# Given instruction
How many lines in the records below contain the word "resolution"? Reply with the number alone.
⟨
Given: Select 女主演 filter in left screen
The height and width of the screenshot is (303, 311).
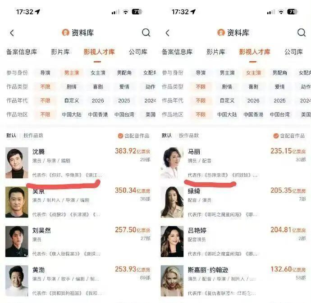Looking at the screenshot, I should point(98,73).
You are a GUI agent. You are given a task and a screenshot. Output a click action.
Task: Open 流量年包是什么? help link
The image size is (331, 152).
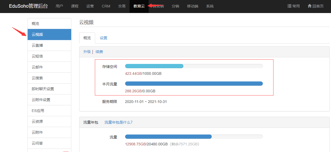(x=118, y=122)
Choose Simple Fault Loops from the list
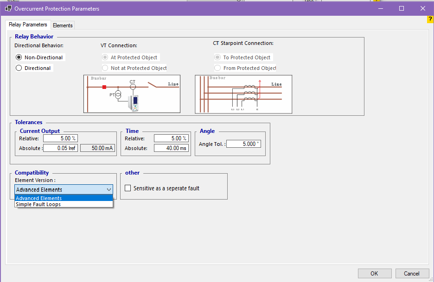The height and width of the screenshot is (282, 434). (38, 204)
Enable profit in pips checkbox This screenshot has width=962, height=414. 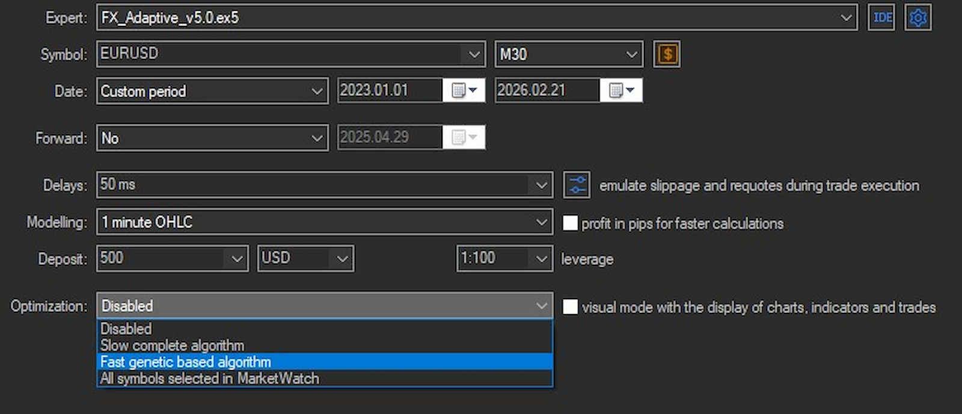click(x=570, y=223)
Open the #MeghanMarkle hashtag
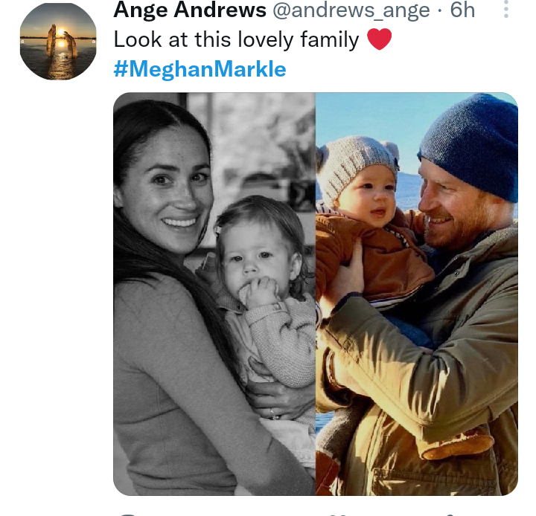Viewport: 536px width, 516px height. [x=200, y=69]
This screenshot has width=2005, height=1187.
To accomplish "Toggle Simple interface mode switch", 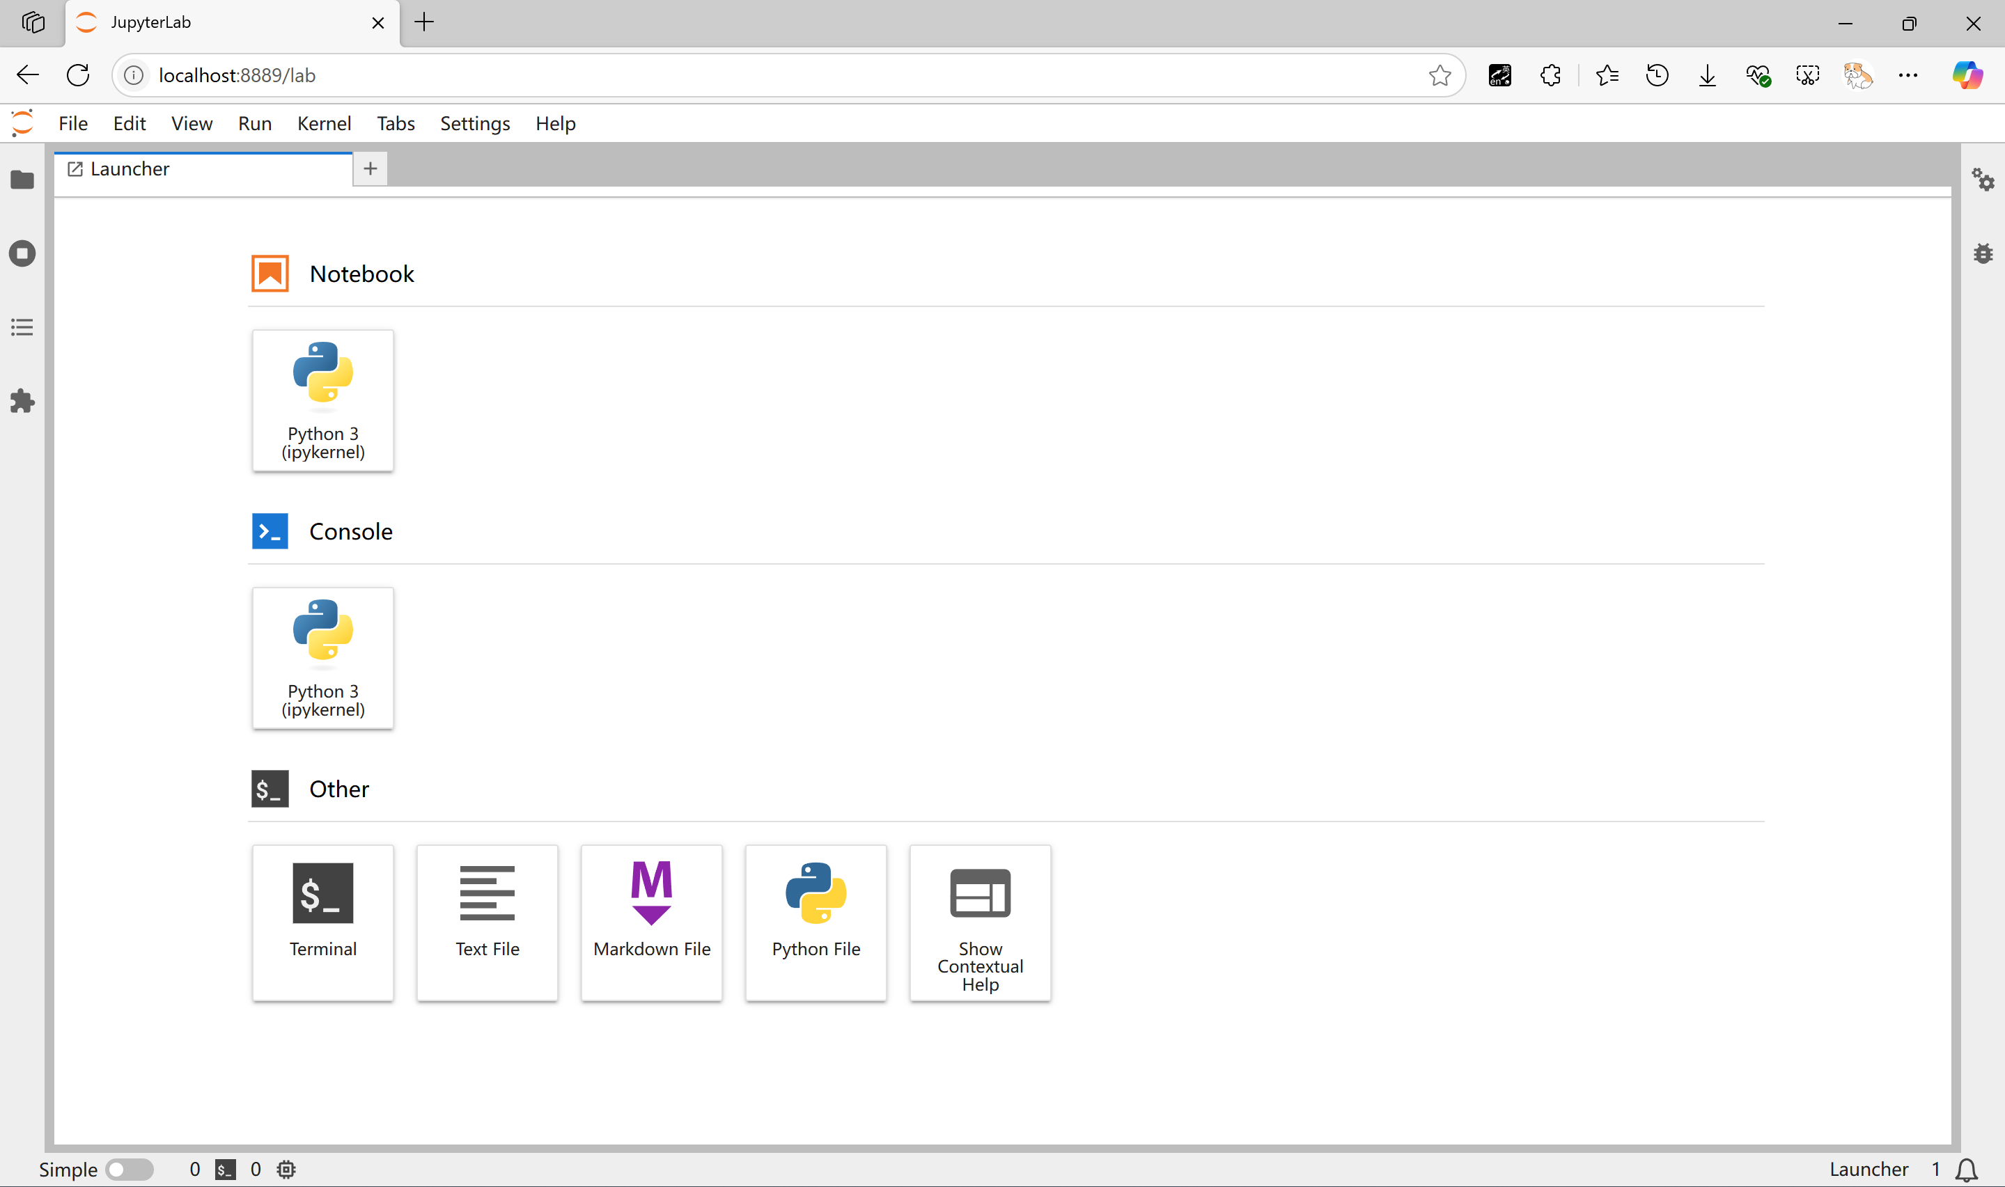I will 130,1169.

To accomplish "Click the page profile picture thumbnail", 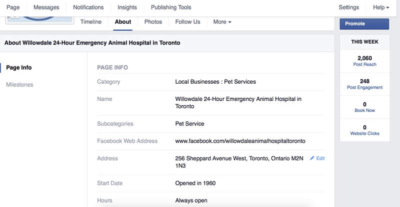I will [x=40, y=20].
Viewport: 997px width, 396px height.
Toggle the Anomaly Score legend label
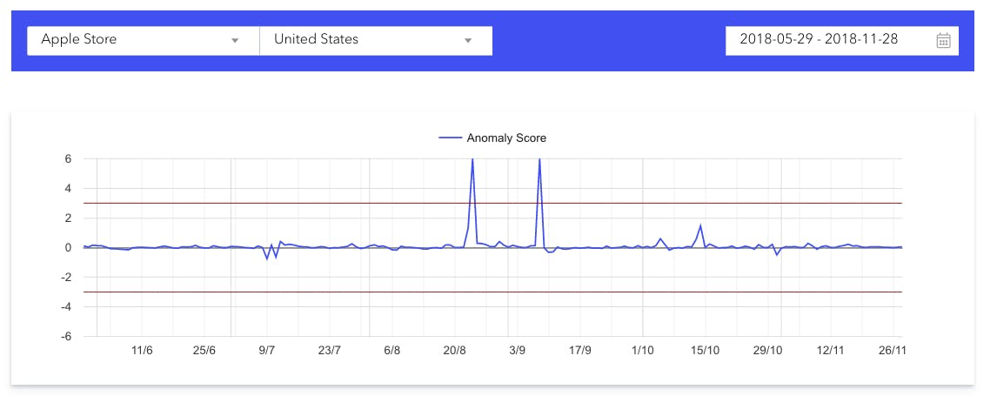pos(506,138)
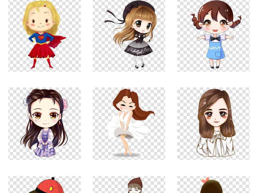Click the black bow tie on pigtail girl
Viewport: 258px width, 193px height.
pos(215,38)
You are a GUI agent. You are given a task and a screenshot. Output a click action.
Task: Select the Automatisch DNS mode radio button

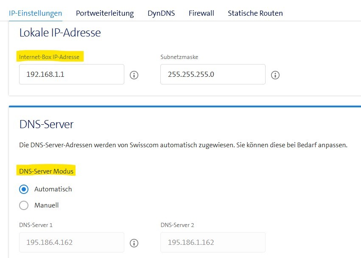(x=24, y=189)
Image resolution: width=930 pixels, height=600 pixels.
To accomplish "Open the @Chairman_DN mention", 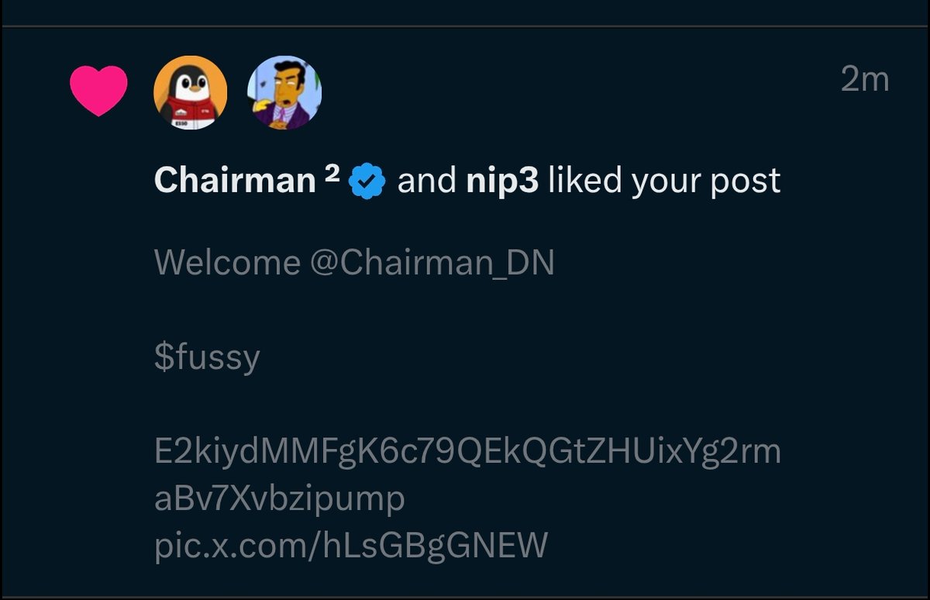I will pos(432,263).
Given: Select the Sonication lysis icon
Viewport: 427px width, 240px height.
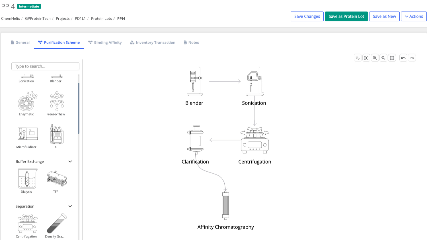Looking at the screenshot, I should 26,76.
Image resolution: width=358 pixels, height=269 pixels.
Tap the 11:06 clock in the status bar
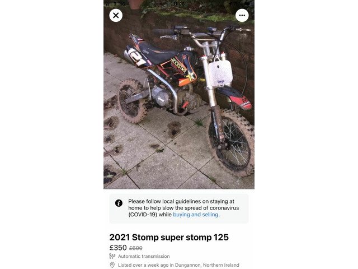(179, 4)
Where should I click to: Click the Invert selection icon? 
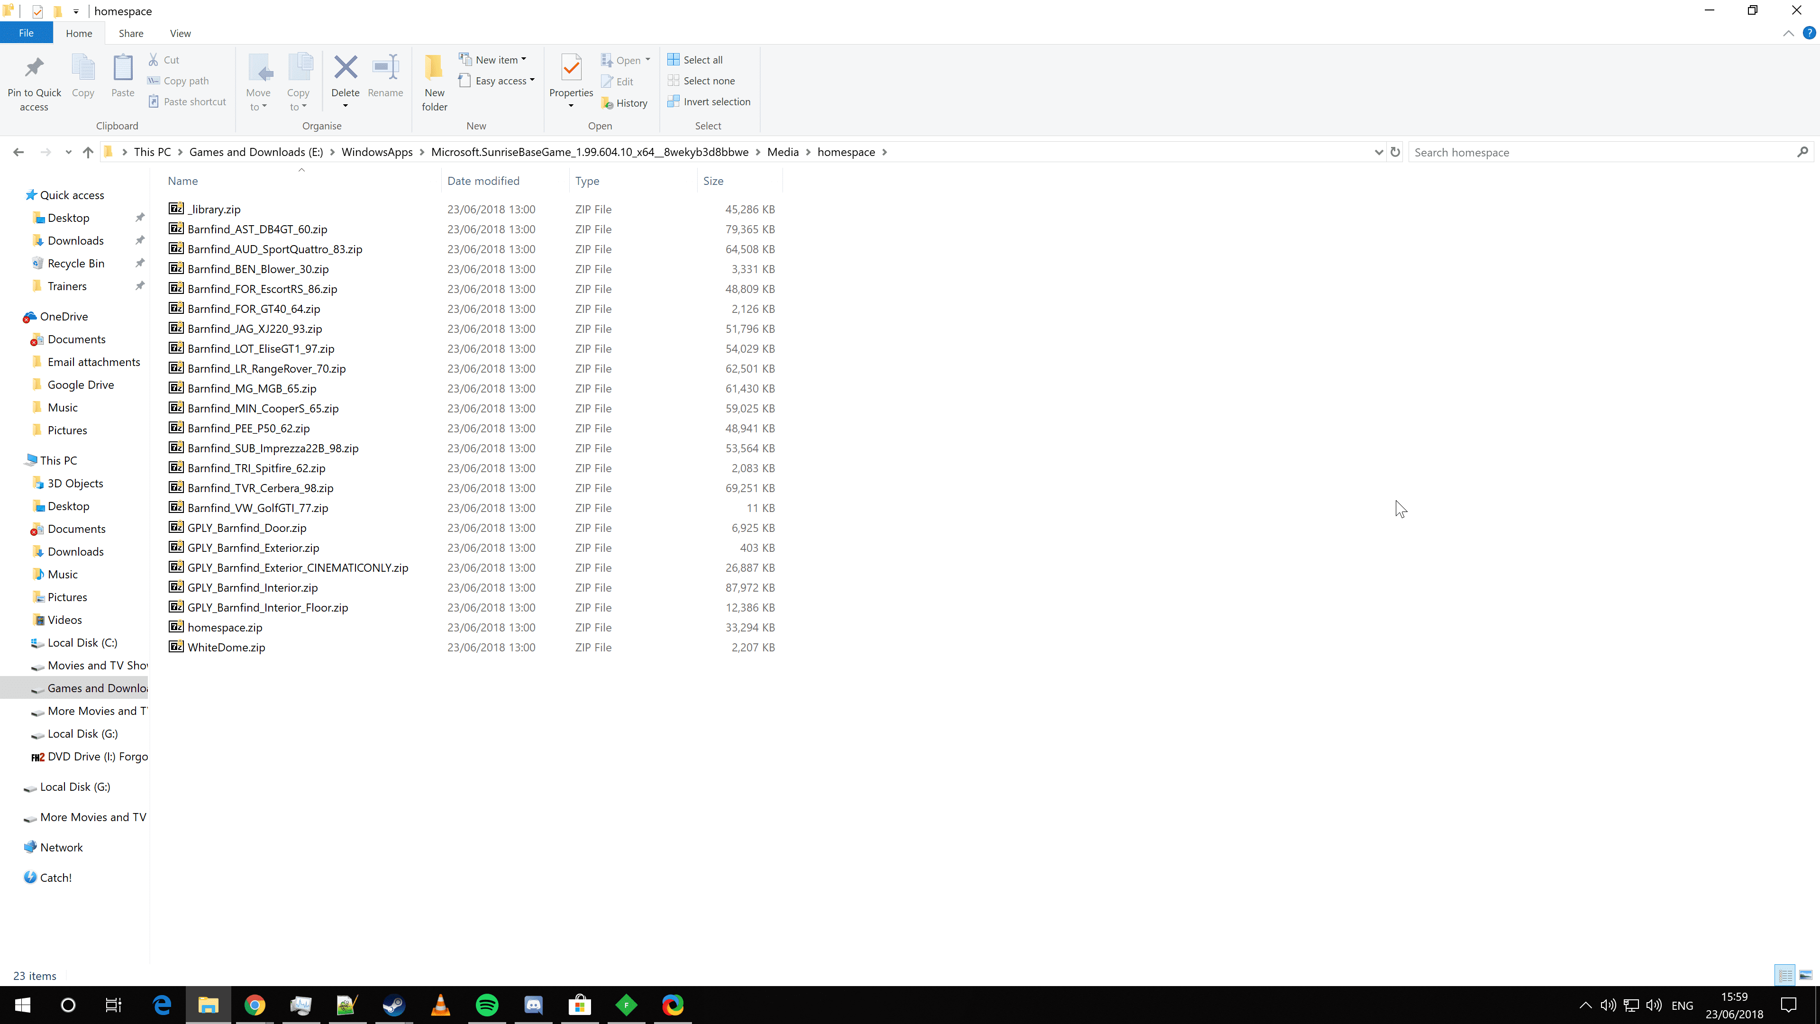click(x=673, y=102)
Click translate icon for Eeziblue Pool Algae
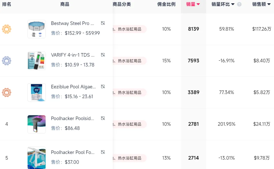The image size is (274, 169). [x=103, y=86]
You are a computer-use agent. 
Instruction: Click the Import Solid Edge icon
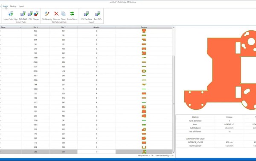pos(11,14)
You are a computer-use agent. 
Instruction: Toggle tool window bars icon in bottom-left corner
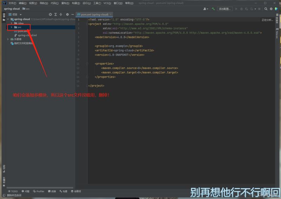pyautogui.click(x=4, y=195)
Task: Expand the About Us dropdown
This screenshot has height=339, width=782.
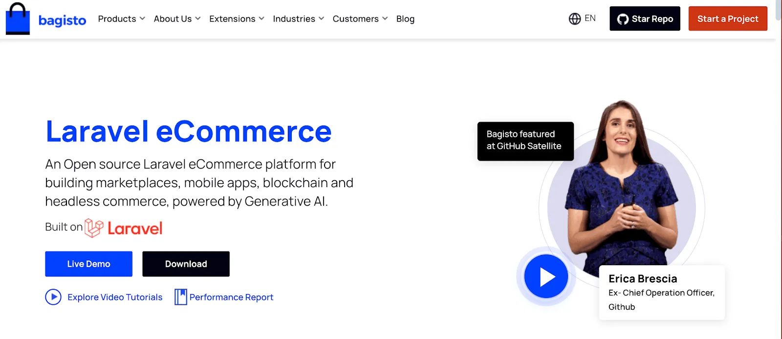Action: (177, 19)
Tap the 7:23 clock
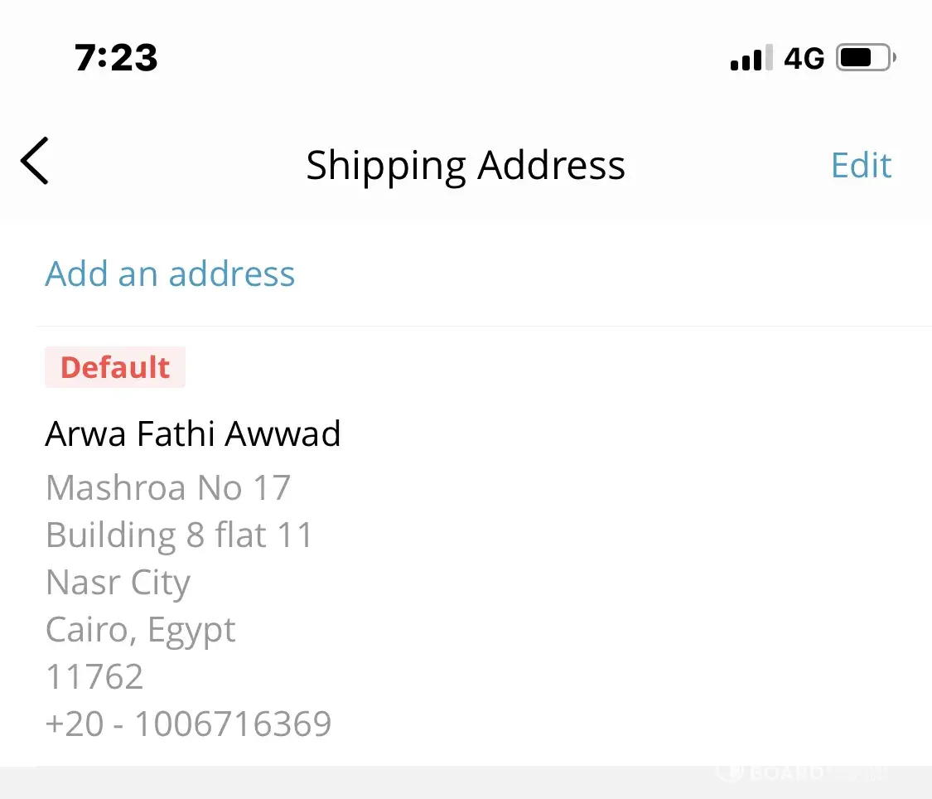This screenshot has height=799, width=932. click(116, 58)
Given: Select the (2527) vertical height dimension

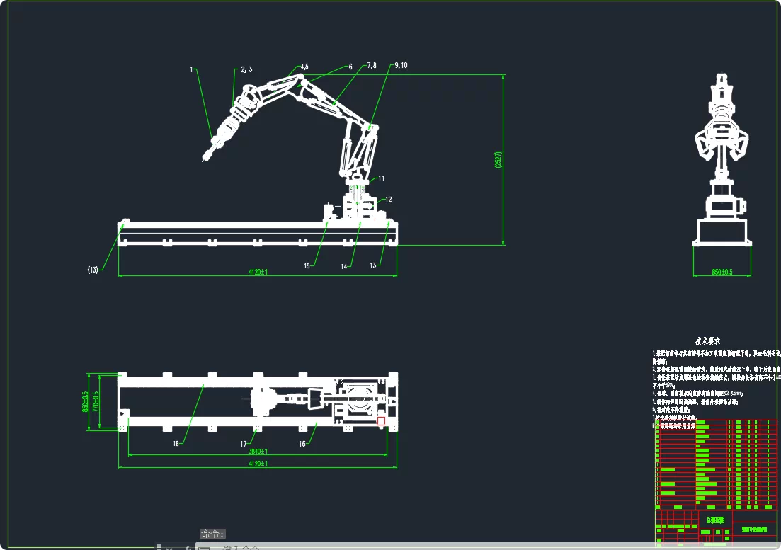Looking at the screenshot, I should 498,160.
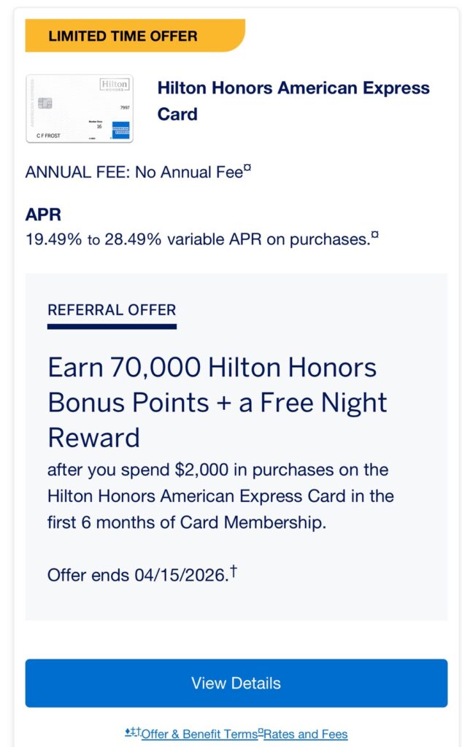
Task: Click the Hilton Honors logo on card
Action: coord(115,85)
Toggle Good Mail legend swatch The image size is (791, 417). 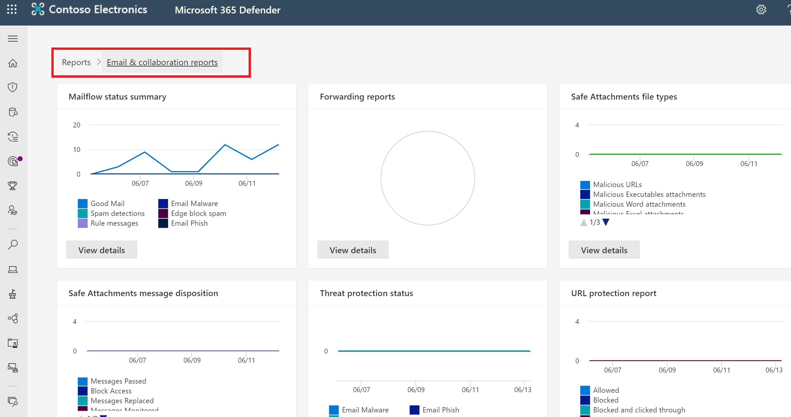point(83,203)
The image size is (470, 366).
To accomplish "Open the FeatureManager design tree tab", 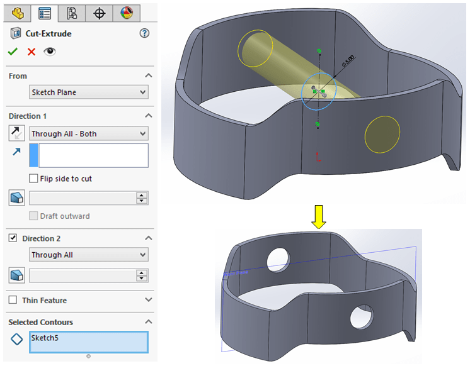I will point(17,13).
⟩
# Worked answer
2